TASKS
- a) Write out the part of the email on intelligent design and artificial selection between "Through conflation, ID" and "about the supernatural.", inclusive.
- b) Answer these questions from the email on intelligent design and artificial selection:
(i) What did Darwin use as an example of how evolutionary processes can take place?
(ii) In which two fields do ID proponents claim that science includes intelligent design?
(iii) Who sent the original message quoted in the email?
- c) Continue the email on intelligent design and artificial selection from the point where it ends.

TEXT FOR ANALYSIS
________________________

Re: ORIGINS: Question For Biologists

From: Pim van Meurs <pimvanmeurs@yahoo.com>
Date: Tue Jan 17 2006 - 13:54:52 EST

Darwin used artifical selection as an example as to how evolutionary processes can take place. I find the conflation of intelligent design and artificial selection highly suspicious. While ID proponents are known to conflate the concept of intelligence and the supernatural when claiming that science excludes intelligence or intelligent design, they also claim that science includes intelligent design in archaeology, criminology etc.
Through conflation, ID is trying to give some credibility to their thesis. But until they clearly formulate their thesis, one has to reject the argument that artificial selection somehow is relevant to ID.
History of ID clearly shows that ID is all about the supernatural.

----- Original Message ----
From: David Campbell <pleuronaia@gmail.com>
To: asa@calvin.edu
Sent: Tuesday, January 17, 2006 8:45:30 AM
Subject: Re: ORIGINS: Question For Biologists

 On 1/17/06, Rohan du Heaume <Rohan@duheaume.com > wrote: My question for the biologists is as follows:

Now that mankind is affecting the genetic makeup of certain crops,
livestock and pets, would an evolutionist consider that to be intelligent
design, or natural selection? In other words, are we intelligently designing
organisms to match a desired goal using evolution as a pathway, or are the
organisms evolving under natural selection because they better match a
biological niche within environmental pressures?

 What is the exact definition of intelligent design? Sometimes its advocates claim it is the premise that intelligent action can be scientifically detected; sometimes it is billed as an alternative to evolution (in which case it is a gap argument)...

________________________

ENTRIES SHOWN
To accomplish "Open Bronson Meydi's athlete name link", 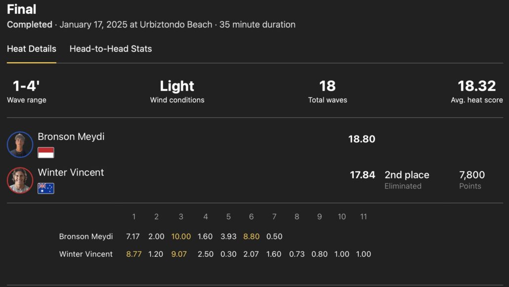I will [71, 137].
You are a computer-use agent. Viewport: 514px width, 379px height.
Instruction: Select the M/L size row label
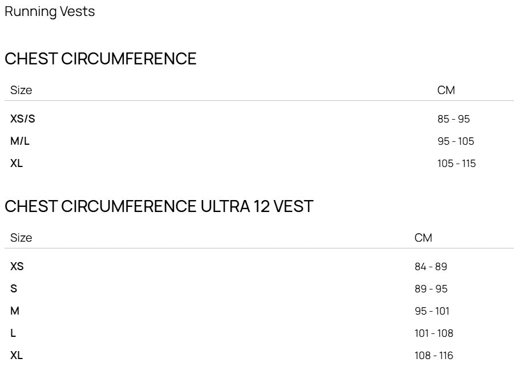(x=19, y=141)
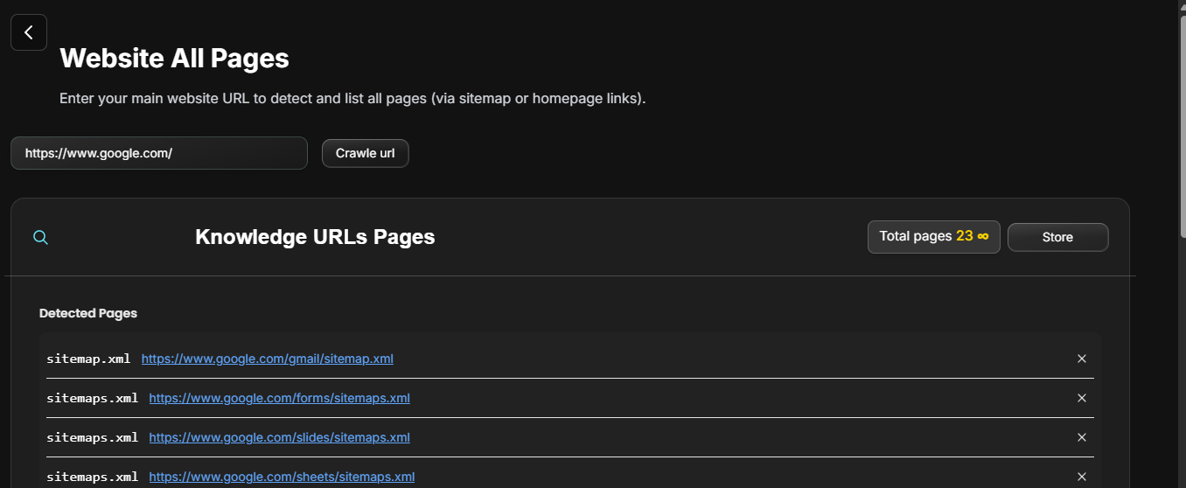
Task: Click the yellow infinity symbol
Action: 983,236
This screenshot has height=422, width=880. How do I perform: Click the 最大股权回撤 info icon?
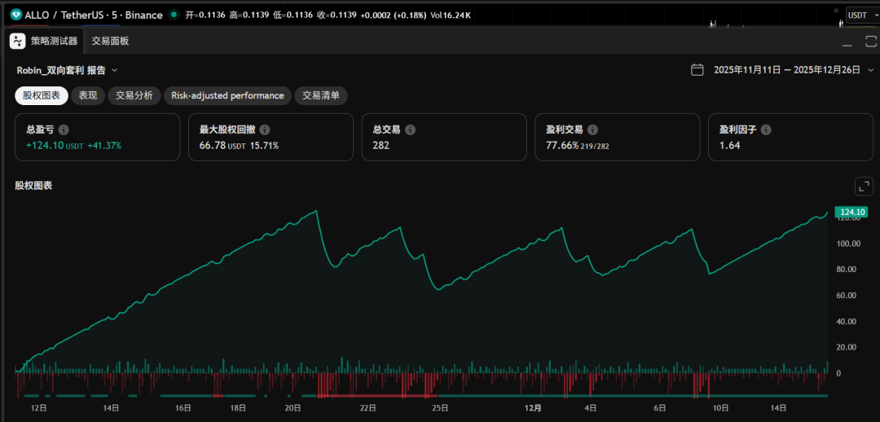tap(265, 130)
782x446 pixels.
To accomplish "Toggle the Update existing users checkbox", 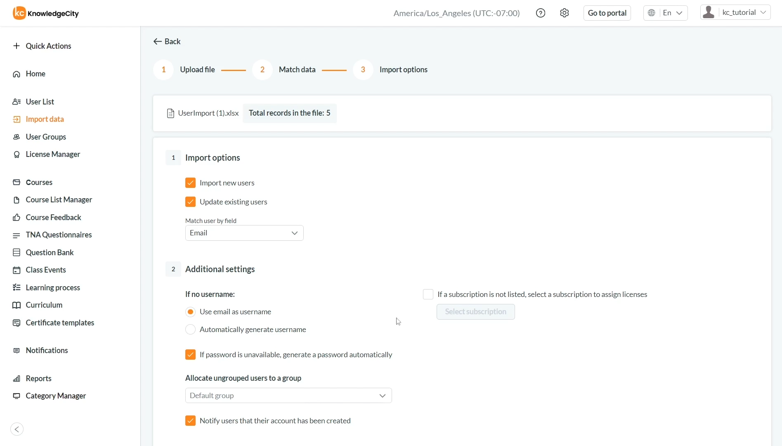I will 190,202.
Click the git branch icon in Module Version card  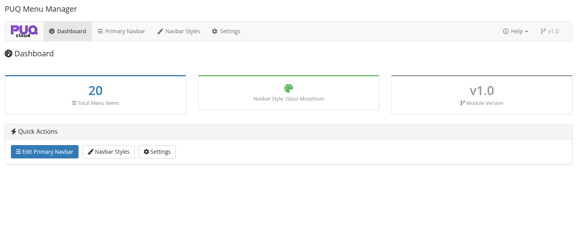[x=463, y=103]
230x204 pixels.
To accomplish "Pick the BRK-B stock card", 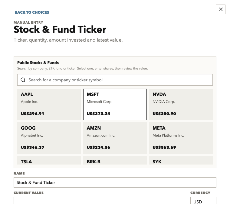I will click(x=115, y=160).
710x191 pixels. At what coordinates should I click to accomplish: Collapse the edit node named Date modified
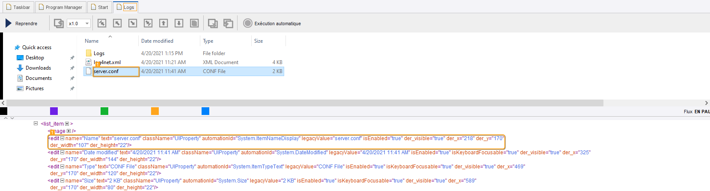point(62,153)
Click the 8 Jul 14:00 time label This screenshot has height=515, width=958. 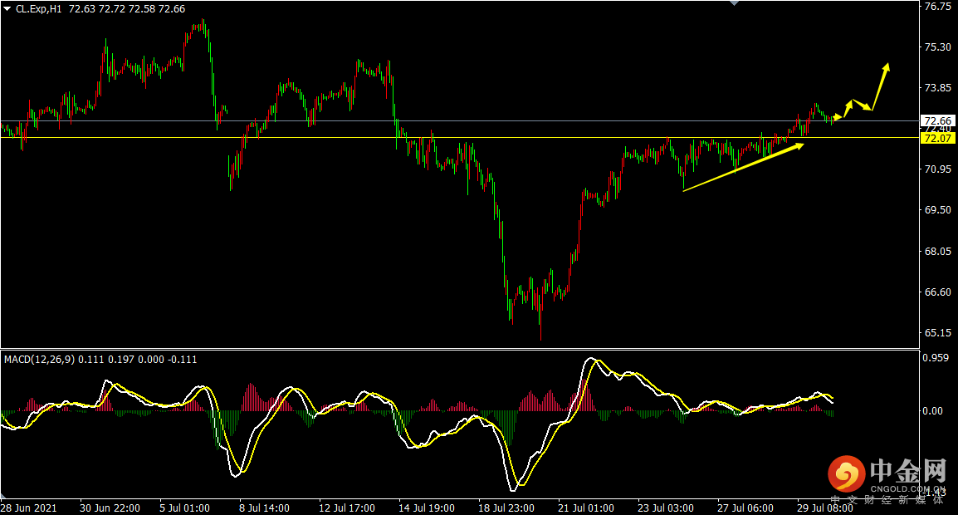pyautogui.click(x=264, y=508)
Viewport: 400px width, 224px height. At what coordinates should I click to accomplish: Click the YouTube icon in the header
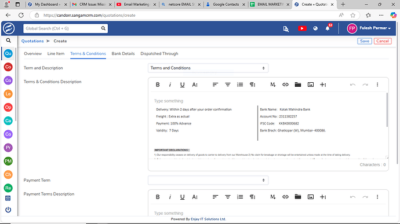[302, 28]
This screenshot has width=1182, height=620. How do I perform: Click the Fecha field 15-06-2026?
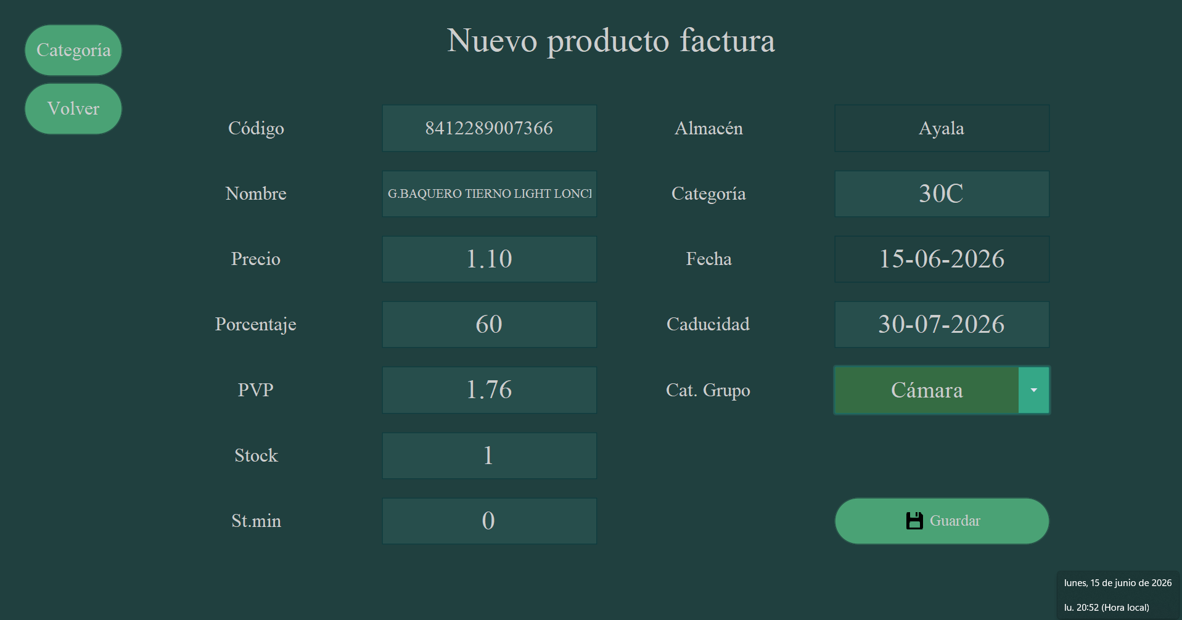pyautogui.click(x=942, y=259)
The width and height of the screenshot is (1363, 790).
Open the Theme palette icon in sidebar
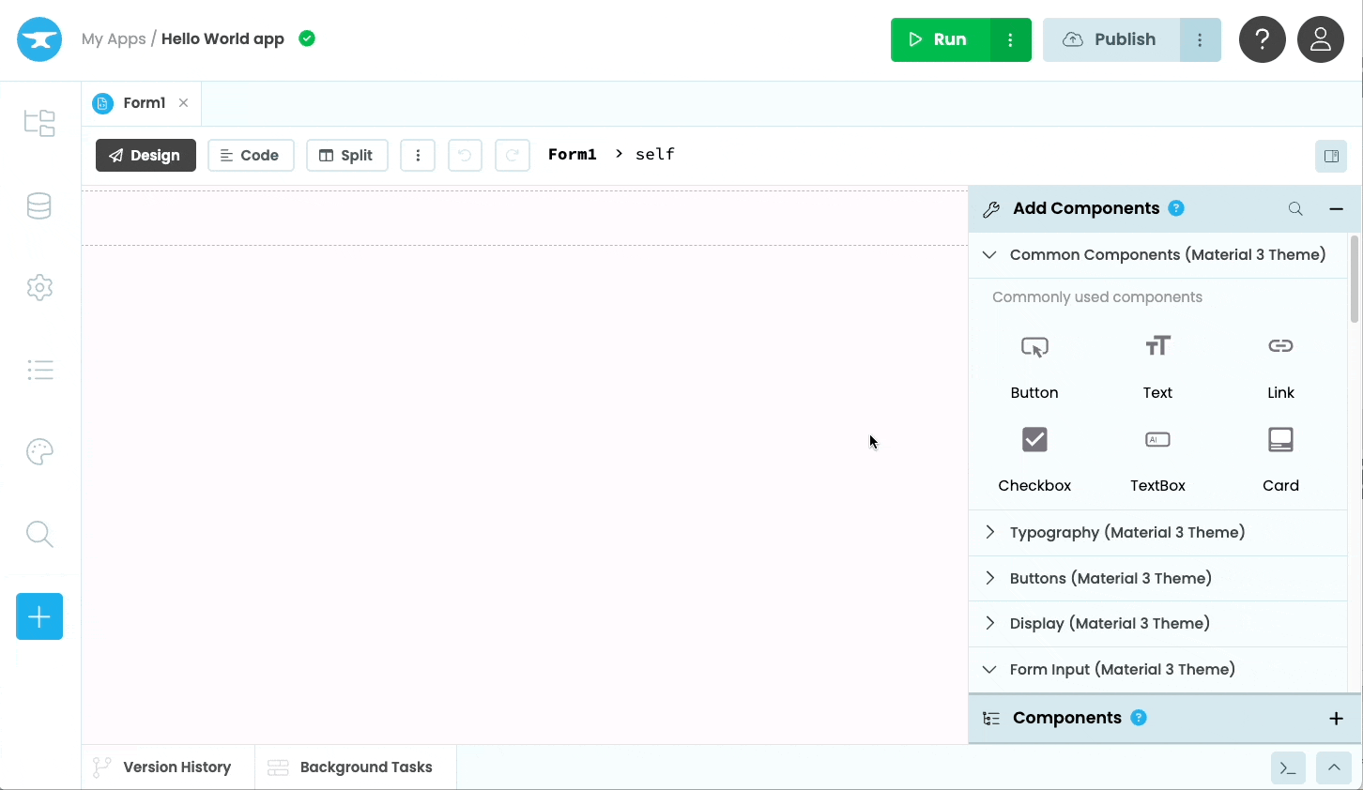(x=39, y=451)
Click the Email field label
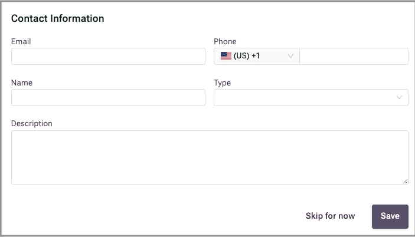The width and height of the screenshot is (415, 237). [21, 42]
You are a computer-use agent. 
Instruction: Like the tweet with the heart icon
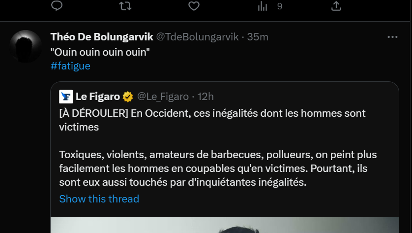click(194, 6)
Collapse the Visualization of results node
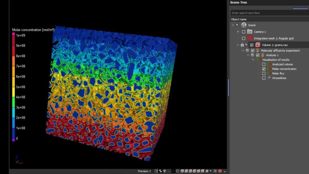Image resolution: width=309 pixels, height=174 pixels. (253, 60)
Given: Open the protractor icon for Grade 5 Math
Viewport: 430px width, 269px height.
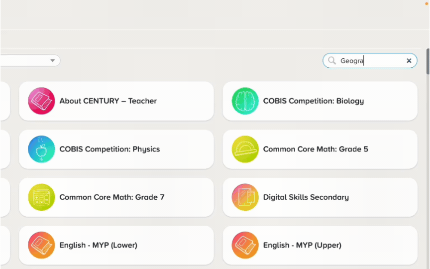Looking at the screenshot, I should (x=245, y=149).
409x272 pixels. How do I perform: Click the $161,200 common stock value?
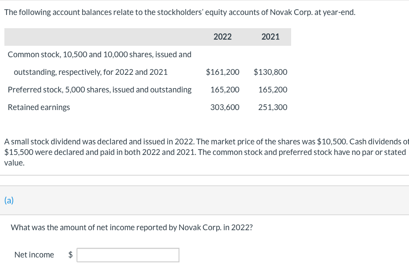click(x=223, y=72)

________________________

WRITTEN RESPONSES
- a)
Through conflation, ID is trying to give some credibility to their thesis. But until they clearly formulate their thesis, one has to reject the argument that artificial selection somehow is relevant to ID.
History of ID clearly shows that ID is all about the supernatural.

- b)
(i) Artificial selection.
(ii) Archaeology and criminology.
(iii) David Campbell.

- c)
 The genetic modification of an organism by humans is certainly a case of intervention outside the normal mechanisms of evolution, although genes do occasionally tranfer between organisms (frequently in bacteria, rarely in eukaryotes). The future success of the modified organisms is based on selection, mostly artificial selection by humans rather than natural selection. However, in basic effect this is not too different from the old method of selective breeding, which uses the ordinary mechanisms of evolution in conjunction with strong artificial selection to create a desired end.
  
 Suppose that alien biologists examined some of these organisms without input from people who knew that they were genetically modified. They could determine that particular genes appeared to have undergone lateral transfer. However, the only way that they could know that humans were responsible for the transfer would be either by talking to someone who knew or else by determining that these transfers occurred in domestic taxa and made the organisms more useful to humans-in other words, by knowing enough about the designers to know what they are likely to do. Neither of these is the approach attempted by the ID movement.
  
 The intelligence of some of the modifications might be questioned. Human designs run into problems not foreseen by the designers and have to get further adjustments.